“It’s pretty, but what is it for?”

This semester I’m doing in independent study with one of my fellow classmates, Katie, and Winterthur’s furniture curator Josh Lane. To me, this is an opportunity to think about one material in a more complex way that I’ve been able to before; a chance to look at a magnificent mid-eighteenth-century chair and ask not only “who made this and where were they trained?” but also “who sat in this chair? Was it comfortable? What did it allow them to do, or not do?” (You might recognize a theme there with another blog post of mine from a few years ago.)

As it turns out, while there is a ton of literature on individual furniture makers who worked in early America, there’s not a whole lot of scholarship on this type of object after it leaves the workshop. “Why not?” you ask. Well, in part because the study of old things is driven by the market for old things. Antique dealers can add zeros to auction estimates for pieces attributed to certain well-known craftspeople. The signs of use (scratches, dents, stains) which mark an object as the favorite seat of a long-dead stranger are a harder sell for most customers, even though they embody unique stories about our past.

Similarly, the functionality of many furniture forms has little meaning to most modern people. The drawers of a high chest in a museum collection are almost certainly empty. In a private home, those drawers hold twenty-first century belongings. Articles documenting their contents in the first decades of their use are, for some reason, shockingly rare.

For me, however, it is the questions of function, rather than form, which hold my interest. Luckily, at Wintherthur I’m not alone in this. At a recent meeting of my independent study, Katie, Josh, and I spent half an hour debating the functionality of an early eighteenth-century dressing table. This form consists of a small table, with a few drawers in the front. It is designed to hold a looking glass on top, so that an individual might sit at it while completing their toilette.
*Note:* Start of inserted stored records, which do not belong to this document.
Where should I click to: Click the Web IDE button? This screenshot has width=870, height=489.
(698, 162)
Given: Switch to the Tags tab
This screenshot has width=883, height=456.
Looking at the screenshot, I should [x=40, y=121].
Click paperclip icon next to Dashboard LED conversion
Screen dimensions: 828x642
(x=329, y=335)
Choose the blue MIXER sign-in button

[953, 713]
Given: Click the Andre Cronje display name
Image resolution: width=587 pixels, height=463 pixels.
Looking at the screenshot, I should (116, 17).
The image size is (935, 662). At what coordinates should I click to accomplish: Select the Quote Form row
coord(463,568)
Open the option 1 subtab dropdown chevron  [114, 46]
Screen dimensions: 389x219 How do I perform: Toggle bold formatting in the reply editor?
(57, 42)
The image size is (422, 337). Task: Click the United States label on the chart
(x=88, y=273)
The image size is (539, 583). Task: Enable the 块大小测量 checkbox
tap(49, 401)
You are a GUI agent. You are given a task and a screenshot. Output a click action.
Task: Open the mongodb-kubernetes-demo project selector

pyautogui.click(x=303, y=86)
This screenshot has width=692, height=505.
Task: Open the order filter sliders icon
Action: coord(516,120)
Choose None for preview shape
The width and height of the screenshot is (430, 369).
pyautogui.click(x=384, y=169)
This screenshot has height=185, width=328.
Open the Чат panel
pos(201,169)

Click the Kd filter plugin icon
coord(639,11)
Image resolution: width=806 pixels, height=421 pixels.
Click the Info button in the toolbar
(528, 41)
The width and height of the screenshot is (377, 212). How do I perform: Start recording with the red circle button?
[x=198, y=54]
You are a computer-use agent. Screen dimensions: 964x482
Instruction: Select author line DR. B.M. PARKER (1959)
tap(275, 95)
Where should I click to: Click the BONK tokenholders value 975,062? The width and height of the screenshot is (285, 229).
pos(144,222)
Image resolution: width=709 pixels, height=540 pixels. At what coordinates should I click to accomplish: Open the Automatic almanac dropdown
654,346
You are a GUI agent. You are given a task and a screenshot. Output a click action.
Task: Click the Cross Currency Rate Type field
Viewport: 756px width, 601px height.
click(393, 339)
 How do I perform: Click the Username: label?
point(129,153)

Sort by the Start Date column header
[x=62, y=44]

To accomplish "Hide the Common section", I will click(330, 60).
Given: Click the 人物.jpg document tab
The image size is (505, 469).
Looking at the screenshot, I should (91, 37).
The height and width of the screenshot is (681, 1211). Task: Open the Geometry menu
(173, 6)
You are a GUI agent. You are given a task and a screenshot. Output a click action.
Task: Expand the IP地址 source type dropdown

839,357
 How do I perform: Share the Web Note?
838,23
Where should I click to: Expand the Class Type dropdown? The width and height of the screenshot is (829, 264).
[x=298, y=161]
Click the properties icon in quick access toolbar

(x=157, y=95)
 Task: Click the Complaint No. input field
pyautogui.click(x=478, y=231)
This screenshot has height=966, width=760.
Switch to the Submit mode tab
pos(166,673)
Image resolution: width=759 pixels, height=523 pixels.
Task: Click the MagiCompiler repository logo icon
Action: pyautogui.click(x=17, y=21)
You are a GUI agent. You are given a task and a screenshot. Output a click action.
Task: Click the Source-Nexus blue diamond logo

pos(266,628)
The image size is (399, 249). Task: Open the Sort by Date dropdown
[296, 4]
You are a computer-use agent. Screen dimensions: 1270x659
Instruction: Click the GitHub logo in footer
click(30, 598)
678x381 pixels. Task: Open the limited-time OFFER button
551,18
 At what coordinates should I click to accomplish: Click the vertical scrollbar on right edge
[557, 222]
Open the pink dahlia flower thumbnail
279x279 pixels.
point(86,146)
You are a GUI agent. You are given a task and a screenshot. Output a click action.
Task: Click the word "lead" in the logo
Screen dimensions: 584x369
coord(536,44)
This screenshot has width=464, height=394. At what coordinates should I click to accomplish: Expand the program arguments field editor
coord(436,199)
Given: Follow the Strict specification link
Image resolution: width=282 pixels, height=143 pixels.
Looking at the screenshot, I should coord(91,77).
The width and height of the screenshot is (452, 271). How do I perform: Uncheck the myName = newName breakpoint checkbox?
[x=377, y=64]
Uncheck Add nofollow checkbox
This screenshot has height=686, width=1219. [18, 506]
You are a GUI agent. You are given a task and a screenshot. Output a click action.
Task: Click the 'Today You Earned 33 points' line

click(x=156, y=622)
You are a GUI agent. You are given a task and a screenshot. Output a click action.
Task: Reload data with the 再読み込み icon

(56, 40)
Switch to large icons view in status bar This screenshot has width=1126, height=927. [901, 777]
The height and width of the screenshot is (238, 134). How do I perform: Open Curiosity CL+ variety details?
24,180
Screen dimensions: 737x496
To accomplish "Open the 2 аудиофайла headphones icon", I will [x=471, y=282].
We tried out one like this – yes, there is room for one knee under there, but neither Katie nor I thought we could reliably get our legs under this table while wearing a dress and not run the risk of breaking off one of the turned acorn drops.  Dressing Table, 1730-1750. Winterthur Museum. 1955.0096.002. 

This is all well and good except that it’s almost impossible to actually sit at most dressing tables of this era. The drawers beneath the table top take up the room where your knees might have gone. We confirmed this by positioning a modern stool in front of one such dressing table and taking turns sitting down in front of it, experimenting with where our legs could and could not go. So how does one use one’s expensive dressing table? Seated sideways? Perched on a stool? Or is it less a table and more of vessel for cosmetics and ribbons, not meant to be sat at at all? Surely not every owner of a dressing table was posing for Francois Boucher!

Francois Boucher,  La Marchande de modes, 1746.  

This post is a call-out, or a suggestion, or maybe a call-to-arms: lets think more about what goes into the drawers, and less about how those drawers we assembled. Let the comfort of a chair be part of the conversation, and the utility of a table be part of its interpretation. Sure, these things are pretty, but lets also talk about what they are for!



2 thoughts on ““It’s pretty, but what is it for?”

  1. I wonder about a person who came from a family that could afford such an elaborate piece of furniture as this dressing table. Would she actually sit at the table while dressing? Wouln’t such a person be more likely to be dressed by a maid, rather than dressing herself? In which case, the person who is being dressed would sit at a slight distance from the table, a little back from it, so that the person who is dressing them can have access to the table and its contents. The dresser, of course, would be standing throughout the process. So, nobody’s legs would be expected to fit under the table. Anyway, that’s my theory.


    1. That’s a possibility… and wouldn’t it be glorious to actually KNOW! We’d need paintings, diaries, or maybe a couple of good period novels to get good accounts of something like this in use.